Brands/businesses employing digital landscape will offers them numerous opportunities to reach a wider audience and optimize their operations. Embracing digital transformation initiatives, such as e-commerce platforms, digital marketing strategies, and online payment solutions, can help brands adapt to changing consumer behaviours and market dynamics. For brands and businesses that have not adopted this, it is advisable to go this route.

Brands/businesses should also understand that collaborating with other businesses, both within Nigeria and outside the country, can provide Nigerian brands/businesses with access to new markets, resources, and expertise. These strategic partnerships can also help brands pool their resources to overcome common challenges and pursue mutually beneficial opportunities.

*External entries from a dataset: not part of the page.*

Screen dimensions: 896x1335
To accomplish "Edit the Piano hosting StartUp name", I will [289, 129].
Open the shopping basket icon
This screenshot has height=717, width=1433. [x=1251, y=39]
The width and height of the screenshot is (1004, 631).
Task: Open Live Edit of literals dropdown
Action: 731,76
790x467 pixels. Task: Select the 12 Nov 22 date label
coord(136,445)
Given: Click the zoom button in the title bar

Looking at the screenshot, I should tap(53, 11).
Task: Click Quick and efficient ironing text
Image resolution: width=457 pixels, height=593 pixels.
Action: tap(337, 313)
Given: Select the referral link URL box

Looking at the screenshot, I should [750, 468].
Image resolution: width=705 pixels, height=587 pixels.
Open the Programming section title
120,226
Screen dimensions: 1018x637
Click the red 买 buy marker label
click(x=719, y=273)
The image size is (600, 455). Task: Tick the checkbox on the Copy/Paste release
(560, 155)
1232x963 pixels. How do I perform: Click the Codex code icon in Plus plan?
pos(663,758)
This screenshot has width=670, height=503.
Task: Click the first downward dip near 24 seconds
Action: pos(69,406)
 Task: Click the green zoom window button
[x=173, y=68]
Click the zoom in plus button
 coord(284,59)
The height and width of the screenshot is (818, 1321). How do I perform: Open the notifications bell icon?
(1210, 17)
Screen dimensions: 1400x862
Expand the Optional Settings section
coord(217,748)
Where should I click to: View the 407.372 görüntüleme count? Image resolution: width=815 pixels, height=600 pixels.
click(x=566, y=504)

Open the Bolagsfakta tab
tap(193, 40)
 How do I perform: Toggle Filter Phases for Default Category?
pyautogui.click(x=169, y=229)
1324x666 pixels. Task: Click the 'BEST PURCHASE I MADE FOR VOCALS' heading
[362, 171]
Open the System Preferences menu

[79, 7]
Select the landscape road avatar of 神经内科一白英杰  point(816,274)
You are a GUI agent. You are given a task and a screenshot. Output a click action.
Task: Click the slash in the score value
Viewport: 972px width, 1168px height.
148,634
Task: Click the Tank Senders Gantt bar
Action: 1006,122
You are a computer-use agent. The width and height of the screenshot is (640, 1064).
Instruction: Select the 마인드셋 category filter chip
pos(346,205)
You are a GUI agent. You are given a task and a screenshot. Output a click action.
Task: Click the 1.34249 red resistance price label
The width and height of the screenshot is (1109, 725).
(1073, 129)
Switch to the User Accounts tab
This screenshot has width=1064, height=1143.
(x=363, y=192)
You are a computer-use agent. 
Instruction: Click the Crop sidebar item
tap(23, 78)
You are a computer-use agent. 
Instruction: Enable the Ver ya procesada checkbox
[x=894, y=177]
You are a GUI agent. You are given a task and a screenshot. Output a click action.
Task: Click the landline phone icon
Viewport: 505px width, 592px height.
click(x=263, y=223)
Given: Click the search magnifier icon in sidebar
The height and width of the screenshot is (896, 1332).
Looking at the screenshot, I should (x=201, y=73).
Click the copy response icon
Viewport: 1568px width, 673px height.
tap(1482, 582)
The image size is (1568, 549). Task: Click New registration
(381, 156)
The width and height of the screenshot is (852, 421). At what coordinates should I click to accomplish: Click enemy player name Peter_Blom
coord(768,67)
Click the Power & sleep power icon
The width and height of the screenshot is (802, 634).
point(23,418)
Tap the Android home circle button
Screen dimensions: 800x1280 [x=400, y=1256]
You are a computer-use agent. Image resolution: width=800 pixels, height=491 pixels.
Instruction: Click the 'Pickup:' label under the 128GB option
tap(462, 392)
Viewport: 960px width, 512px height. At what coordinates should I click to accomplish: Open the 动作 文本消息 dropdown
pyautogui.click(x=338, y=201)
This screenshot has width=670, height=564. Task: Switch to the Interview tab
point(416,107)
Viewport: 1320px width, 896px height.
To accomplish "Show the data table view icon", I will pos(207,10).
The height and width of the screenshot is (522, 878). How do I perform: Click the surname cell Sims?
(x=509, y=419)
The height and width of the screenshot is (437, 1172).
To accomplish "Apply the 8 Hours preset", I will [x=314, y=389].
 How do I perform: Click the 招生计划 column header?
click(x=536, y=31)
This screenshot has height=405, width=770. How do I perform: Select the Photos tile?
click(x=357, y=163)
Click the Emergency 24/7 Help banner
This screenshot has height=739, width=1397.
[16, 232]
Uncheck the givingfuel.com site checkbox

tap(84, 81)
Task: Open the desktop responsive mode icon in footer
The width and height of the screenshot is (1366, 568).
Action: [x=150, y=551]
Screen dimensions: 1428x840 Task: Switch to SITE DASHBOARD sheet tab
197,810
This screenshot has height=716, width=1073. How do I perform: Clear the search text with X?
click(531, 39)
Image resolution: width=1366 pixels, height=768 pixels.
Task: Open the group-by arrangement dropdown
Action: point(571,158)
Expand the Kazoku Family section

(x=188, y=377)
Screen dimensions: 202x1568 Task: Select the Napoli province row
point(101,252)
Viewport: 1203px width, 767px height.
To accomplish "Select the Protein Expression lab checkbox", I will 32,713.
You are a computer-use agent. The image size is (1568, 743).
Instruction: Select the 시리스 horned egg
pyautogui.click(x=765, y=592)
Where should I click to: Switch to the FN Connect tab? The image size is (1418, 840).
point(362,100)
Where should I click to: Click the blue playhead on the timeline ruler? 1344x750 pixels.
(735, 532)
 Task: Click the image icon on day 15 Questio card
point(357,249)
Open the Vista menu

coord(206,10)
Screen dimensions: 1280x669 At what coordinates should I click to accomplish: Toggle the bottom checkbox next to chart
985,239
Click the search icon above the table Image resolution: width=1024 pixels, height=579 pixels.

Furthermore, Nigerian brands can leverage government support programmes and advocate for policies that promote business growth and economic stability. Engaging with industry associations and lobbying for regulatory reforms can help create a more conducive business environment for all stakeholders.

While global economic conditions may also be uncertain, Nigerian brands can find opportunities for growth and expansion within the local market. Understanding the needs and preferences of Nigerian consumers and tailoring products and services to meet these demands can help brands thrive despite external economic challenges.

Another thing that is apt at this time is to investing in innovation and research to position Nigerian brands/businesses as market leaders and differentiate them from competitors. Whether it’s developing new products, improving existing ones, or adopting innovative business models, a commitment to innovation can drive long-term growth and sustainability.

Finally, Nigerian brands should prioritize financial prudence and prudent risk management practices during economic hardship. This includes maintaining adequate cash reserves, managing debt levels responsibly, and seeking professional financial advice when necessary.

There is no doubt that by implementing these strategies and remaining agile in their approach, Nigerian brands/businesses can increase their resilience and improve their chances of surviving and even thriving during economic hardship.